What you will do >> Word-for-word repetition of the records below is needed, but only from the line holding "The height and width of the screenshot is (745, 1206)." through the final line, with pictures excluded.

Dataset >>
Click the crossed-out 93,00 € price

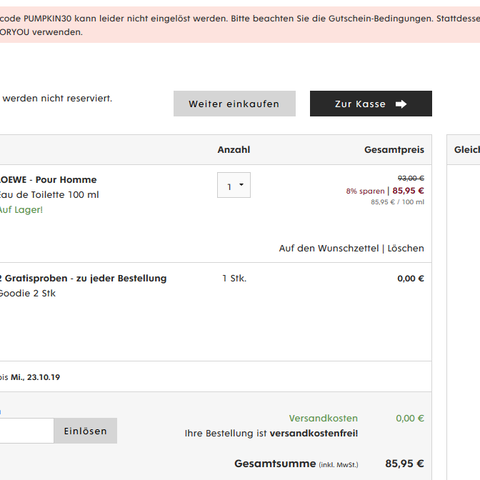411,178
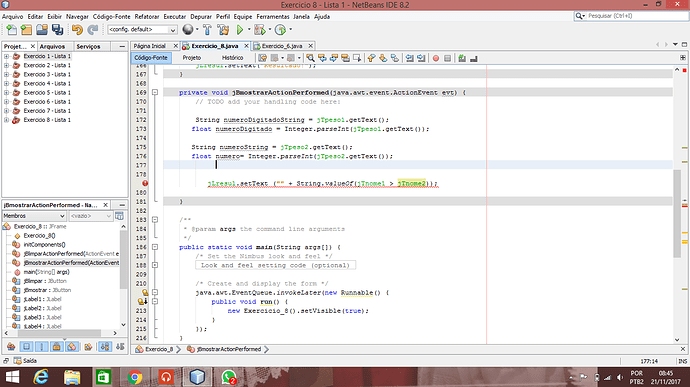Expand folded Look and feel block at line 188

pyautogui.click(x=155, y=265)
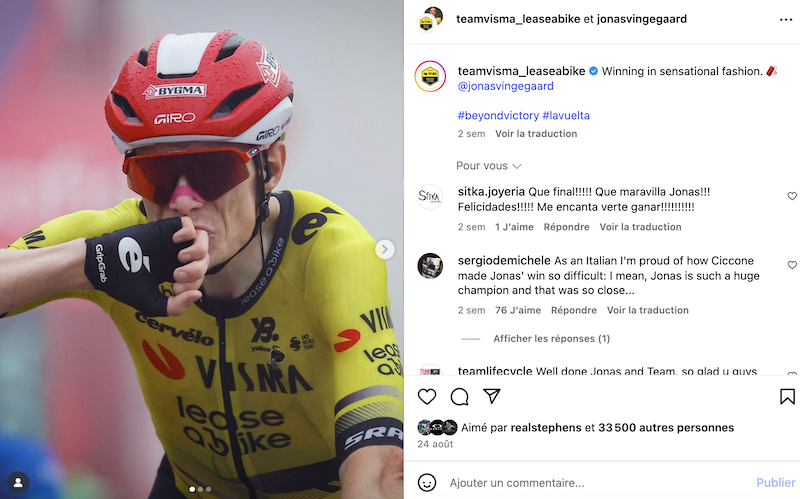The height and width of the screenshot is (499, 800).
Task: Like the post with heart icon
Action: coord(427,397)
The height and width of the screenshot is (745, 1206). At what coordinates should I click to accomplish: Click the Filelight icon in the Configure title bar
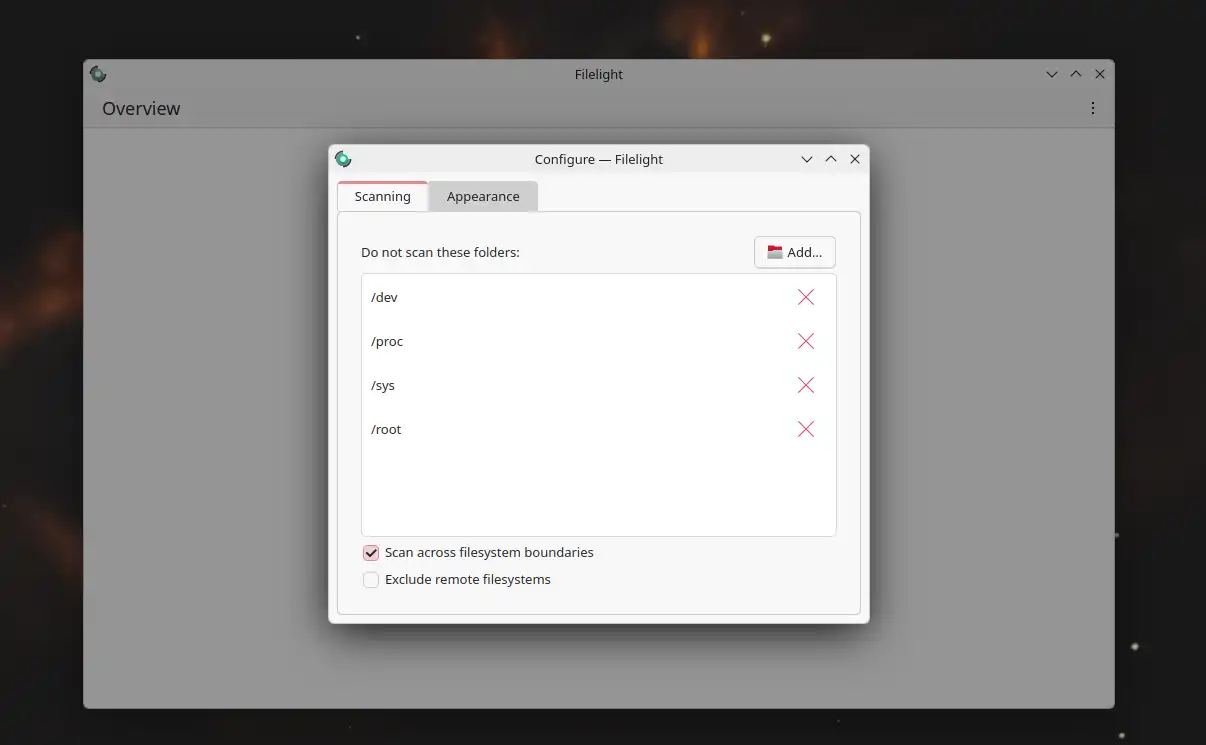tap(343, 159)
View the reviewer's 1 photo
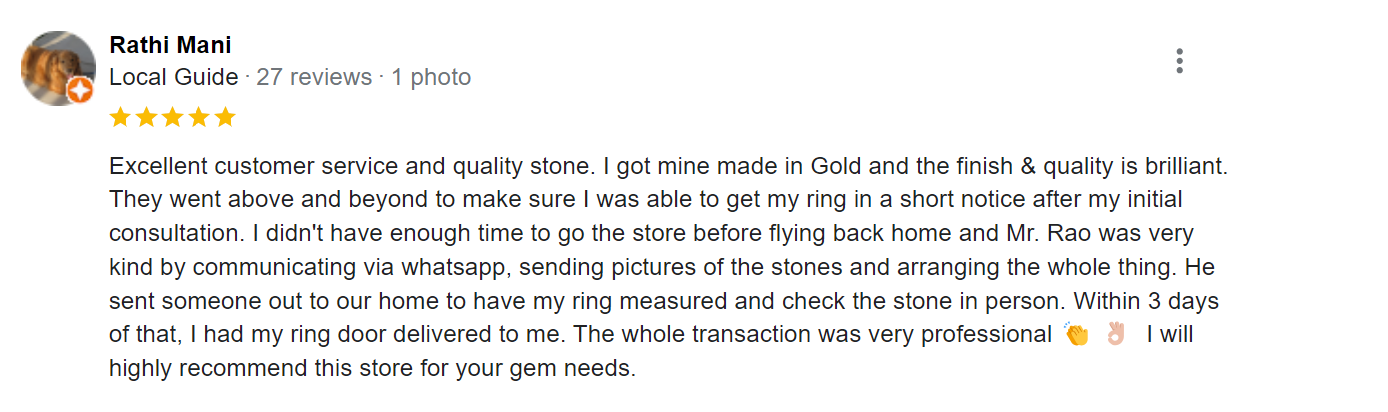Screen dimensions: 1388x412 pos(430,77)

Solution >>
The height and width of the screenshot is (745, 1206). At what coordinates should I click to accomplish: Click the Filelight icon in the Configure title bar
tap(343, 159)
View the reviewer's 1 photo
Screen dimensions: 1388x412 pos(430,77)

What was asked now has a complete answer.